In sum, equidistance of ability gains appears questionable, at least in this example. More generally, we cannot readily assume equidistance of difficulty/ability differences between adjacent levels. In other words: There are no grounds for assuming metric level just because we have a sum score.

One may argue that the differences could be more or less equal, so that the error should not be too grave. I think a sensible answer would be to test this assertion, and not take it for granted. Given the pivotal of measurement for any empirical science, we should take great care. As a side note, it has been reported that advance in physical science was accompagnied by advance in measurement technology. This alarms us of the importance of measurement theory and practice.

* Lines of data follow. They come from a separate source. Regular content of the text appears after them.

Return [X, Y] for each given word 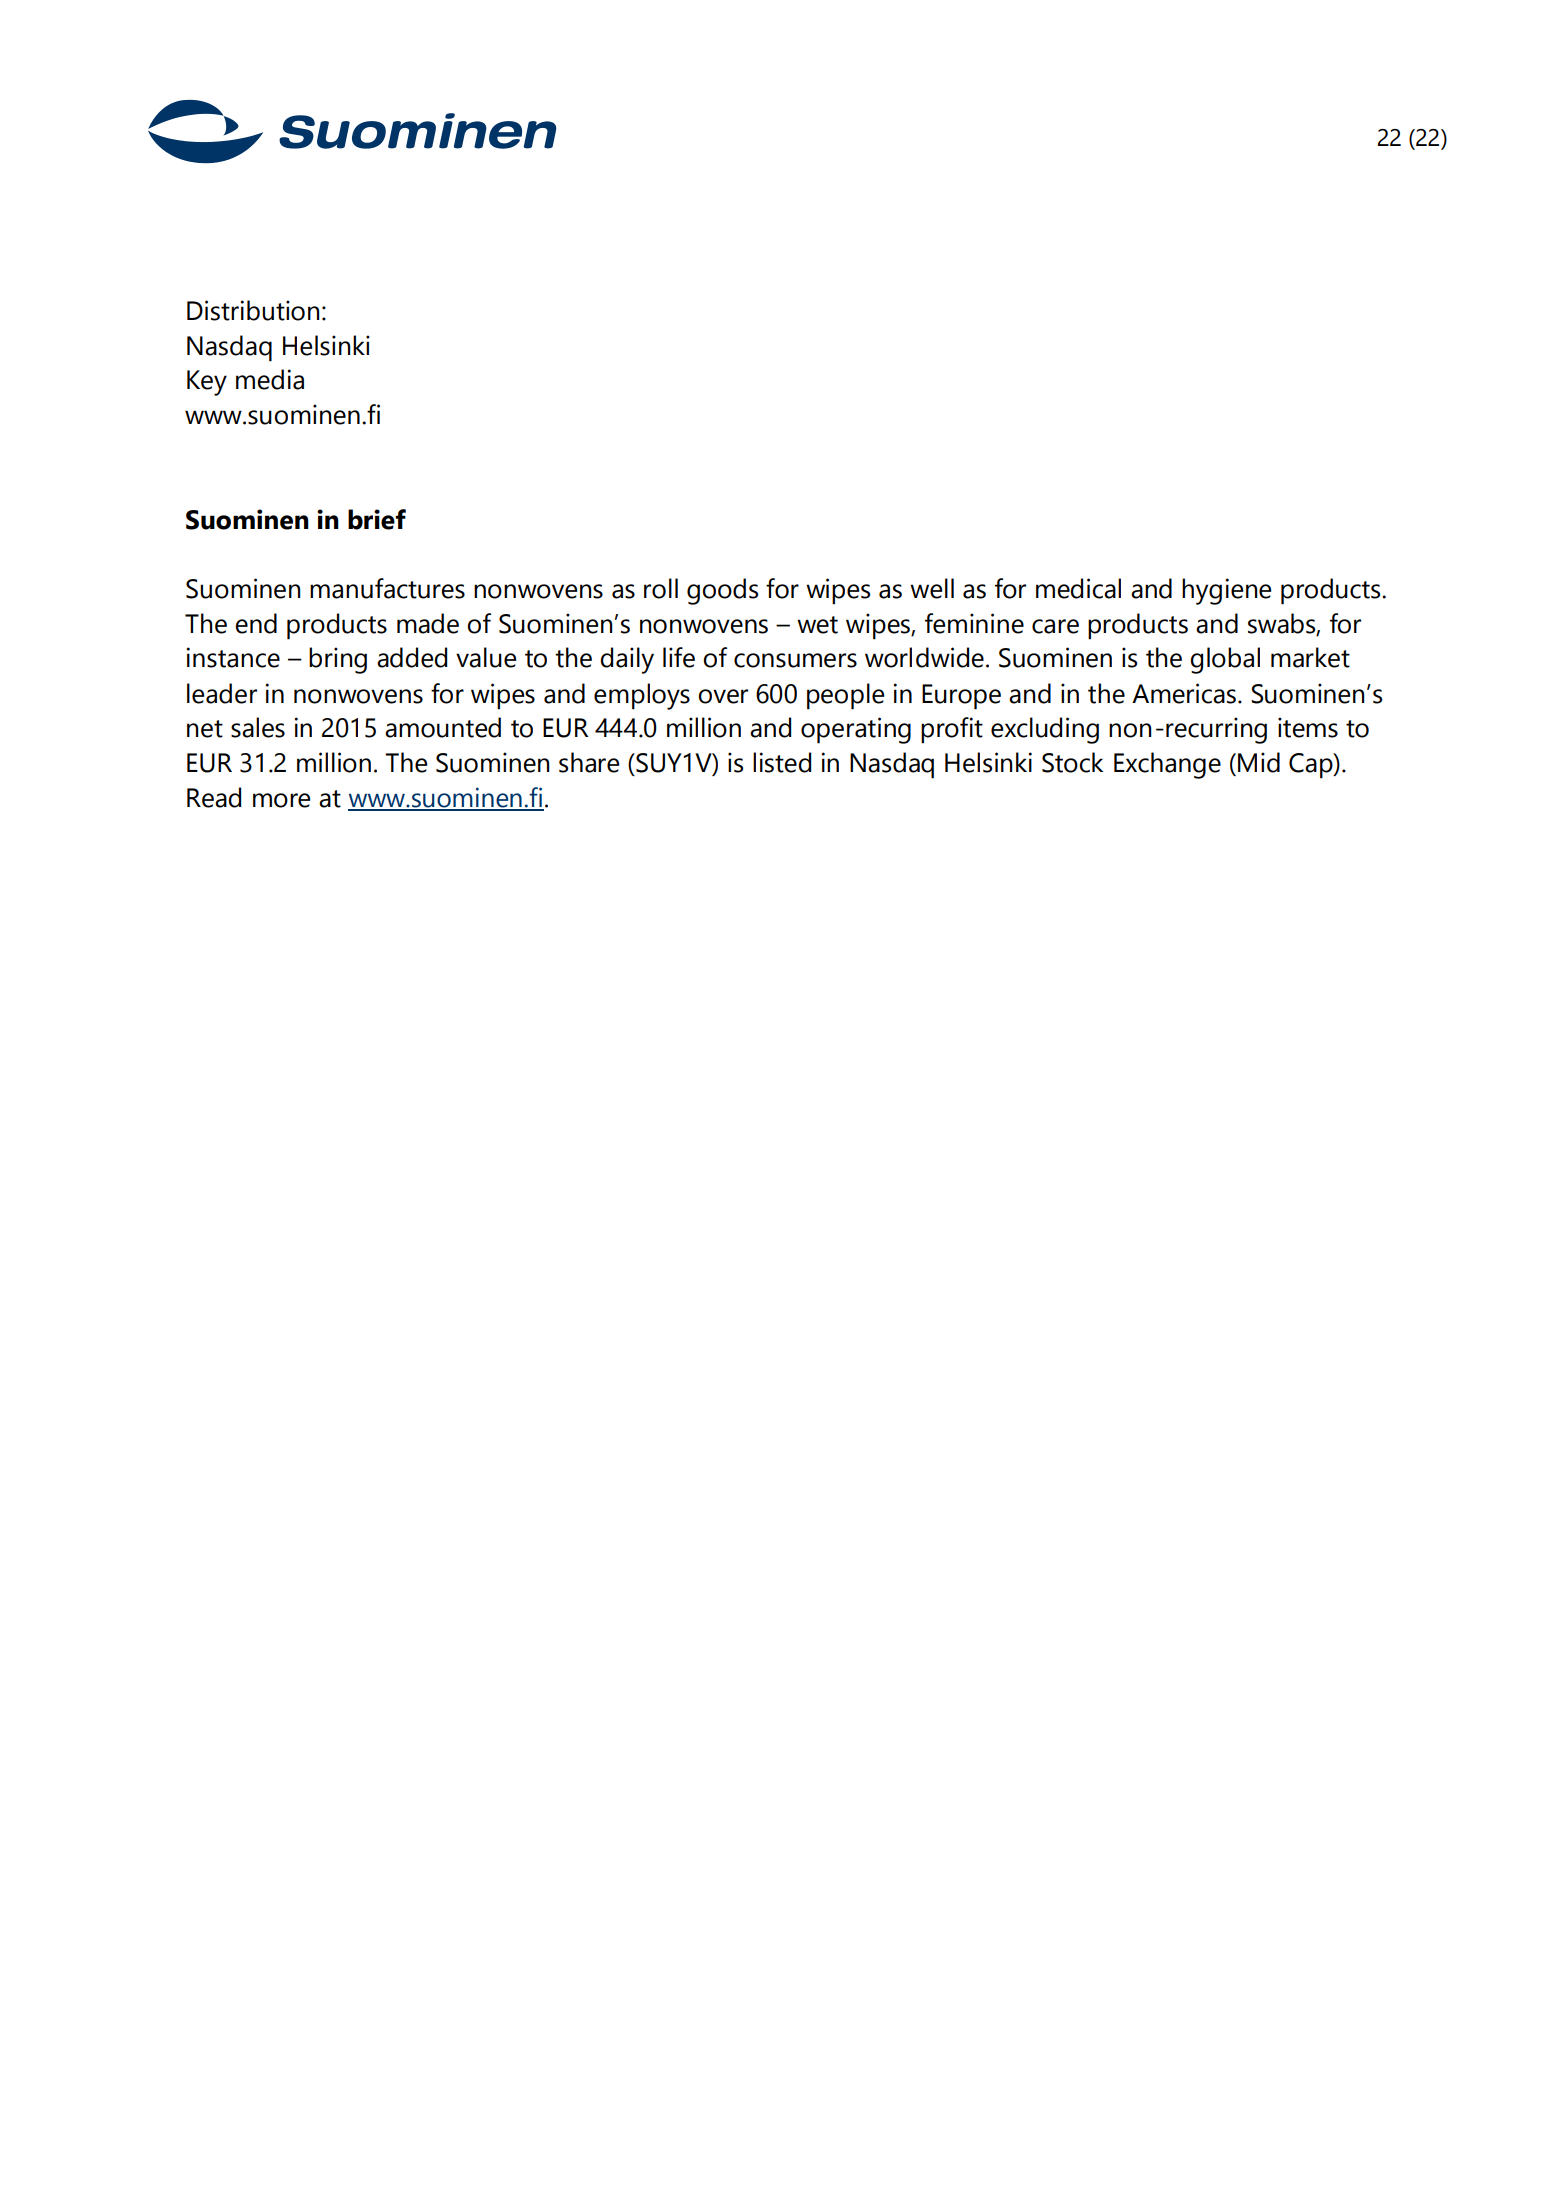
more [281, 800]
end [256, 623]
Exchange [1167, 765]
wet [817, 625]
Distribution [253, 310]
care [1055, 626]
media [270, 379]
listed [782, 762]
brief [377, 519]
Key [207, 383]
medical [1078, 588]
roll [661, 588]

Just as there are optimistic voices about measurement in psychology (“hey no worries, it just works, no need to check”) there are pessimistic voices as well (“there is no quantitative measurement in psychology, just not possible”), see e.g. Guenter Trendler. For example, one could ask whether psychometric variables possess nominal or ordinal level. Consider this example:

Carla has solved three items ($X_B = 3$) whereas Berta has only solved two ($X_A=2$); one less than Carla. Following the reasoning above, we conclude that Carla exhibits a higher ability compared to Berta.

Looking at the contents of the items, one may doubt whether the ability exhibited by Carla really is greater than Berta’s, because Berta solved more difficult items than Carla did.

Of course there are a number of different aspects that warrant attention, such as whether the items can be seen as of “one type””, so that they are “allowed”” to be summed up. Or whether the Rasch model solves the problem, and guaranties for metric level (it does not).

In sum, the message is that we cannot take metric level for granted. We need to empirically investigate. If we do take metric level for granted, we are prone to a bias of unknown size.